Dulkadiroğlu İlçesi Selçuk Sitesi’nde 3-4 metrekare alanda küçük bir iş yeri olan ve yıllardan bu yana saat tamiri yaparak geçimini sağlamaya çalışan Emekli Sadık Kadifeci, mesleği ilk günkü iştahla yapıyor. Emekli olmasına rağmen mesleğe devam etmeyi tercih eden ve yaklaşık 47 yıldır her türlü saat tamirini yaparak müşterilerine hizmet vermeye devam eden Sadık Kadifeci, mesleğe İlkokulu bıraktığı için yönlendiğini belirterek, “Teknolojinin artmasıyla birlikte eski günler geride kaldı. Vatandaş saati bozulduğu zaman gidip saat alıyor, tamirini yaptırmıyor. Sadece pil takıyoruz artık” dedi.

TEKNOLOJİ GELİŞTİ SAAT ÇEŞİDİ ARTTI TAMİR YAPTIRAN KALMADI”
Mesleğe nasıl başladığını anlatan ve saat tamirinin günümüzde ki önemine değinen Kadifeci, şunları aktardı: “Ben çok uzun zamandan bu yana bu mesleğin içindeyim. Yaklaşık 1970 yılından beri saat tamiri yaparak, pil tamiri yaparak bu günlere geldik. Aslında beni bu işe başlamamın hayat hikâyesi biraz farklı. Ben biranda kendimi bu işin içinde buldum desem daha iyi olur. Ben ilkokul zamanında okula giderken derslerim çok kötüydü. Yani 10 tane ders varsa 7-8 tanesinden kalıyordum, okulla aram iyi değildi. O sebeple babamda beni, o dönemin tanındık ustalarından bir adamın yanına götürdü ben de orada başlamış oldum.

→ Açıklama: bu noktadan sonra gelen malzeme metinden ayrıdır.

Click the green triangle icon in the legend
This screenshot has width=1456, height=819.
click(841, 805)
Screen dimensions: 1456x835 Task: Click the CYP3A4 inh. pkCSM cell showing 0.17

Benim saat tamirine başladığım yıllarla şuan günümüz arasında çok fark var. Yani biz o yıllarda saat tamiri yaparken işlerimiz çok iyi olurdu. Müşteriler çok talep gösteriyordu. Talepten ziyade şimdiki teknoloji o dönemlerde yoktu. Zaman geçtikçe teknoloji büyüdükçe artık farklı farklı, çeşit çeşit saatler çıkmaya başladı. Önceden saat çeşidi çok yoktu. Vatandaş saati bozulduğu zaman getirirdi bizde yapardık. Ama şuan öyle değil. Dediğim gibi teknolojinin gelmesiyle birlikte saat çeşitleri çok arttı. Bizde saat çeşitleri artınca mecbur meslek kaybolmasın diye sadece saatin pillerini yapıyoruz. Eski günleri çok arar olduk. Bizde yaşımız itibari ile yine de 3-5 kuruş kazanmak için elimizden geldiğince vatandaşa hizmet etmeye çalışıyoruz. Piyasalar zaten bildiğiniz gibi biraz durgun. Sadece biz saatçilerin durumları bozuk değil, bu Türkiye genelinde böyle aslında. Semercilik olsun, diğer bakırcılık ya da el emeği işi olsun onlarında artık meslekleri bitmek üzere. Yani çoğu eski zaman meslekleri unutulmaya yüz tutmuş durumda. Ben dükkânı elimden geldiğince her gün açıyorum. İş olur ya da olmaz gene de açmaya çalışıyorum. Şimdi dediğim gibi benim bu işe başladığım yıllar da hem saat ucuzdu hem de çok çeşit yoktu. Günümüzde bu böyle değil. Yani bir saate 20-30 liradan aşağı para vermiyorsun. Saat kalitesi gerçekten çok düşük saatlere çok para veriyor bazı insanlarımız. Kaliteli saat alsınlar ki uzun ömürlü kullansınlar. Zaten bizim meslek 1985 yılından beri durdu sayılır, bitme noktasına geldi.”